COPYRIGHT, UNDERWOOD & UNDERWOOD

HALL AT SAGAMORE HILL

It is interesting to note that the original idea for a regiment such as the Rough Riders was suggested to Roosevelt several years before the Spanish War by no other man than Baron von Sternburg of the German Embassy. The baron, when only seventeen, had served in the Franco-Prussian War as a hussar. There was no war with Germany on the American horizon in those days and the baron spent a week in camp at Montauk with the Rough Riders upon their return.

On the Sunday before the regiment disbanded at Montauk, there came an occasion of genuine surprise to the Colonel. He was asked out of his tent by Lieutenant-Colonel Brodie and found the whole regiment formed in a hollow square. When he entered the square one of the men stepped forward and presented him with a splendid bronze of Remington’s “The Bronco Buster.” Roosevelt was deeply touched and deeply appreciative of this very appropriate gift. After the presentation the men filed past and Roosevelt shook hands with each and bade him farewell.
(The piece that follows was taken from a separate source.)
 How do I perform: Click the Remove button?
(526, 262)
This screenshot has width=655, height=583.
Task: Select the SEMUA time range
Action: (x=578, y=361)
The next morning the men scattered to their homes. Some went North and South. Some went to the great cities of the East. Some turned to the plains, the mountains and the deserts.

The straight-from-the-shoulder sermon the Colonel preached to his Rough Riders as they went out to resume their citizen occupations was one that made a permanent impression upon their lives.

“Get action; do things; be sane,” he said to them, “don’t flitter away your time; create; act; take a place wherever you are and be somebody!”

Through the remainder of his historic career the Colonel never reached too great a place to be out of touch with his Rough Riders, no matter what humble positions they held. No member of the regiment ever came to the White House to see his former chief without Roosevelt breaking all engagements to shake his hand and talk over with him the stirring events in Cuba.